Women have been making the first move since the beginning - in their own stealthy way - to attract someone they like without the guy knowing they are being corralled. But a church is not a place to find romance or friendship, It is a place of worship. It is a time for God only. If a person is looking for friendship or romance, then their heart isn't on God.
---Steveng on 5/1/11

I think it proper for a woman to greet visitors to the church if they are couples.
(Women are often better at this than men)
Direct your gestures of friendship toward the wife, but include the husband in your conversation.

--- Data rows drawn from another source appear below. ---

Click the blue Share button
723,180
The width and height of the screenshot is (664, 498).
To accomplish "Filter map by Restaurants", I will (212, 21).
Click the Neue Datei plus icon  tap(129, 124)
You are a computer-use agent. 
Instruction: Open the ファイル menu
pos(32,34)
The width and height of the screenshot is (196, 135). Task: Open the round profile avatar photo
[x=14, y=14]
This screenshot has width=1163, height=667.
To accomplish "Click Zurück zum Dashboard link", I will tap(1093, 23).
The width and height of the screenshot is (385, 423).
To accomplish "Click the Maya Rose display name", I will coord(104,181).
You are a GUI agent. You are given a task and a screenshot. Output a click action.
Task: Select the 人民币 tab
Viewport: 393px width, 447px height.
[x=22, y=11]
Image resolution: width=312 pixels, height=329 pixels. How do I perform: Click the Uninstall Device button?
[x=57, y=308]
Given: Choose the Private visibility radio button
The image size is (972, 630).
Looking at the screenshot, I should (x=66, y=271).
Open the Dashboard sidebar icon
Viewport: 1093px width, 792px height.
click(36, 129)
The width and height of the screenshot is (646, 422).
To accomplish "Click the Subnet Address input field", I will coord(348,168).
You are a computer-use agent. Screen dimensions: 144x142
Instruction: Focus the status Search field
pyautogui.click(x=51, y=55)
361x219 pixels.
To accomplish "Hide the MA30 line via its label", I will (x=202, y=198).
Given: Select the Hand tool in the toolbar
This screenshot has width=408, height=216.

Under other circumstances, it's not a good idea
because, sadly, no matter how innocent your intentions, someone is bound to think otherwise

One of the "perks" of being an "elderly woman" (I'm old enough to be the mother of most church goers AND clergy) is being able to talk to anyone in the church, anytime! First time in my life I've really felt free to do so.
---Donna66 on 4/29/11

i think there is nothing wrong in that..friendship is a kind of relationship that is so pure and gentle.
---mj on 4/25/11

Ask God by praying & fasting
---Patrick on 4/23/11

I would smile and be friendly. If he is available and so am I, might invite him for coffee. A lady has to be careful.Especially these days. There are evil people everywhere. Even in church. I would move slowly. Most guys get the wrong understanding when you take the lead. This is the sad part.
---Robyn on 7/23/07

I personally don't see anything wrong in smiling and saying hello, as long as you don't invite him for coffee or so, let him be first to do that.
---Marian on 7/23/07

Hi Shari!!
We have the same question. i fell in love with this christian guy whom i see thrice a year. i heard from a friend, i am special in this guy's heart. For me, there's nothing wrong making the first move of friendship. But i could not do, coz he's of different culture, a conservative one. So i just pray and hope that God will give him the boldness to talk to me the next time we meet.
---Gin on 5/5/05

i am only speaking from experience. men who are decent will wait for the Lord to guide them. what the movies have always portrayed is simply wrong.
---curt on 5/3/05

what a question! Curt, you are a mess boy!! I think if you hang back far enough the more outgoing and prettier gals are going to snag all the fellows. I know, I was always the one who waited for someone to approach and my friend got to date every new fellow that showed up in our church. Now she is married and the field is clear and I am too old and tired to try. Ask God to help you be yourself and put your best foot forward. Look for the qualities you know God wants you to have in a mate and then get in there and show yourself a friendly person, someone will notice!
---Julie on 4/28/05

Steve, yes church is for loving God but it is also a familly reunion! The most appropriate place to make friends and find a future mate IS the church! Christians are to be friends and married to other christians and minister to people of the world, love them and show them Jesus...
---Cathy on 4/28/05

I agree with chuck. Steven what is wrong with making friends at church?
---bethie on 4/28/05

It doesn't matter if the girl make a first move, greeting a boy with smile is with a kindly smile is appreciative.
---riza on 4/28/05

As a young man I don't see anything wrong if a girl greeted me with a smile.I would only be uncomfortable if she invited me for coffee or something.
---Oliver on 4/28/05

Curt, men who make the first move are not creeps. I made the first move with my wife and I'm millions of miles from being a creep.
---Albert on 4/28/05

Steve, church is for praising God, fellowship, friendship and, if the chance occurs, can be the right place of finding a spouse.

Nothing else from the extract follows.